Eg "CorsOrigins": "https://subdomain.example.com,https://www.example.com,https://example.com" , but on deployment, I get a status of 502 whenever by websites/apps hit the various endpoints.

"CorsOrigins": "*" works on local so there can't be anything wrong with the Startup.cs file as far as I'm aware.

Update: "CorsOrigins": "*" actually does not work for the staging or production environments either. Now I'm even more confused. To be clear, this is a cors question. The following worked fine before upgrading to .Net Core 3.1 :

private void ConfigureCors(IServiceCollection services)
      services.AddCors(options =>
      {
        options.AddPolicy("CorsPolicy",
             builder => builder.AllowAnyOrigin()
             .AllowAnyMethod()
             .AllowAnyHeader()
             .AllowCredentials());
      });
    }

在此处输入图像描述

Take care to place the UseCors at the right location. From the docs :

The call to UseCors must be placed after UseRouting, but before UseAuthorization.

As noted in the comments, allowing "*" as origin isn't allowed with AllowCredentials.

Here's a working example of a CORS configuration from my ASPNET Core 3.1 project. It does the config in the Configure method instead of ConfigureServices, but same content:

// Startup.cs

public void ConfigureServices(IServiceCollection services)
{
    services.AddCors();
    // etc
}

public void Configure(IApplicationBuilder app)
{
    // other configs

    app.UseRouting();

    // CORS configuration. Expects allowed origins as comma-separated list in config under 'Cors:AllowedOrigins'.
    string configuredOrigins = Configuration["Cors:AllowedOrigins"] ?? throw new ArgumentNullException("Cors:AllowedOrigins");
    string[] origins = configuredOrigins.Split(',', ';').Select(i => i.Trim()).ToArray();
    app.UseCors(policy => policy
        .WithOrigins(origins)
        .AllowAnyMethod()
        .AllowAnyHeader()
        .AllowCredentials() // Required by SignalR
        .WithExposedHeaders(CONTINUATION_HEADER_KEY) // Allow use of custom header
        .SetPreflightMaxAge(TimeSpan.FromSeconds(86400))); // Allow caching for 24 hours (depends on browser)

    app.UseAuthentication();
    app.UseAuthorization();

    // other configs
}

Sorry this is a difficult question so there could be a number of reasons it doesnt work but Ive run into a similar issue and resolved its by altering the cors invocation in the Configure() function.
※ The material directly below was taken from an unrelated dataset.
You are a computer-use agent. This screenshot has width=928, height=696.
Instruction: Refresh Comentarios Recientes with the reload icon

The Configure() function is a gets called during runtime and acts as an http request pipeline so in some cases order of execution matters ( https://docs.microsoft.com/en-us/aspnet/core/fundamentals/startup?view=aspnetcore-3.1#the-configure-method )
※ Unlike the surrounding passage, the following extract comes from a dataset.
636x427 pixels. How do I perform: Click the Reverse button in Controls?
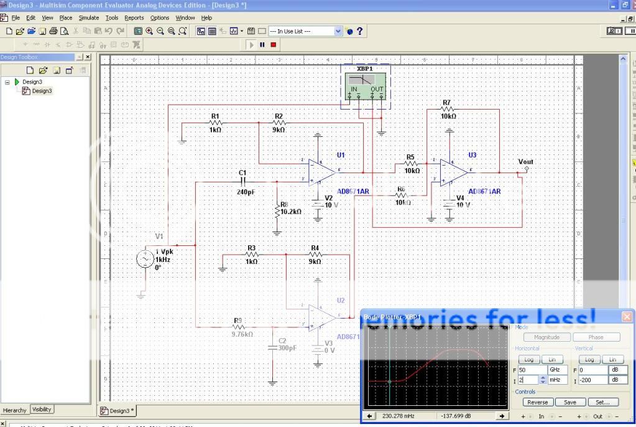(537, 402)
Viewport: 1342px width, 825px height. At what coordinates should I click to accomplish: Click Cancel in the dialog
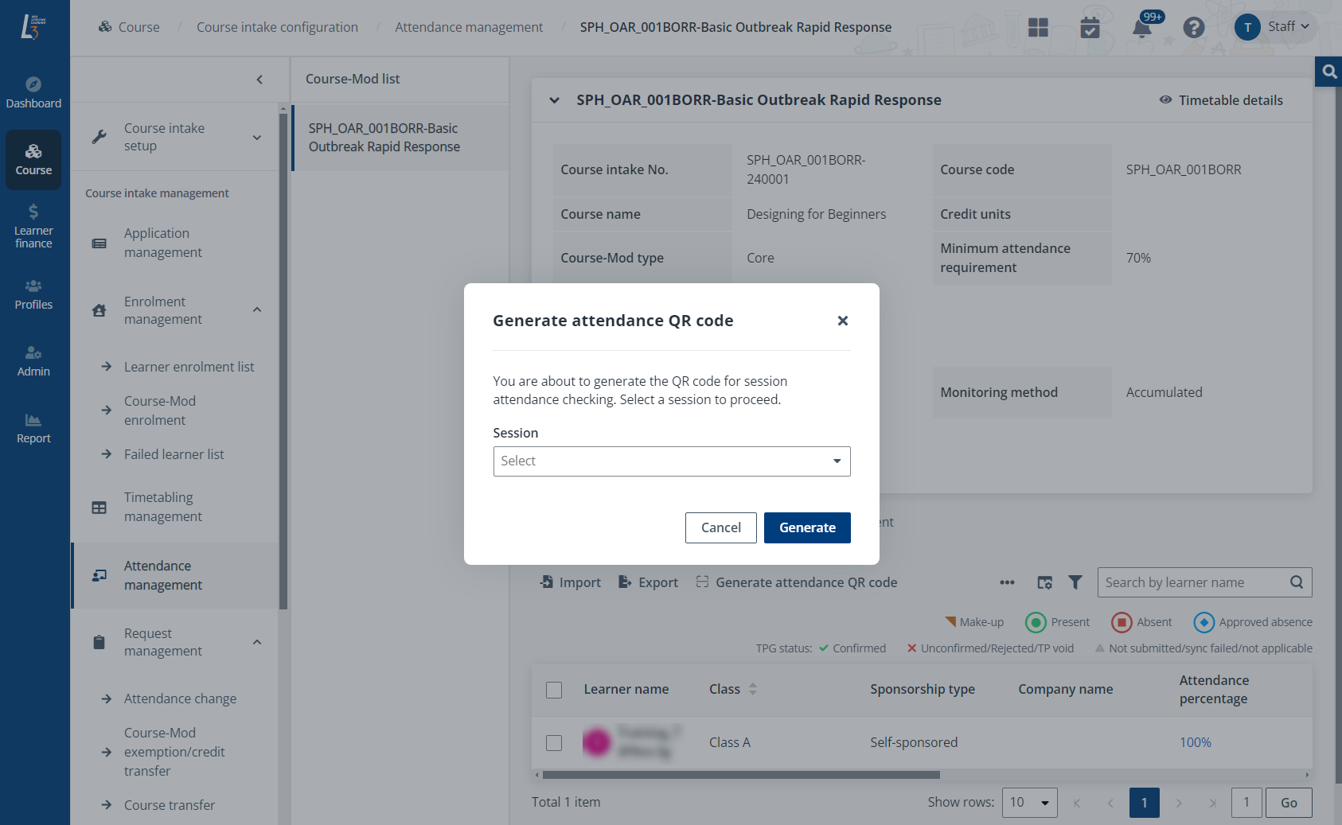[x=720, y=527]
You could try the following:

Change the current:

public void Configure(IApplicationBuilder app, IWebHostEnvironment env)
  {
      if (env.IsDevelopment())
      {
        app.UseDeveloperExceptionPage();
      }

      app.UseRouting();
      app.UseAuthentication();
      app.UseAuthorization();
      app.UseCors("CorsPolicy"); //Move this line 

      app.UseEndpoints(endpoints =>
      {
        endpoints.MapControllers().RequireAuthorization();
      });
  }

To:

public void Configure(IApplicationBuilder app, IWebHostEnvironment env)
  {
      if (env.IsDevelopment())
      {
        app.UseDeveloperExceptionPage();
      }

      app.UseRouting();

      app.UseCors("CorsPolicy"); // Here

      app.UseAuthentication();
      app.UseAuthorization();

      app.UseEndpoints(endpoints =>
      {
        endpoints.MapControllers().RequireAuthorization();
      });
  }

Hence the first operation in the http pipeline would be to validate cors. I rate this is a fair bet as from your question it sounds like you dont get an app initialise error but rather a runtime client request time error. I dont know for certain if this will solve the problem but maybe it helps!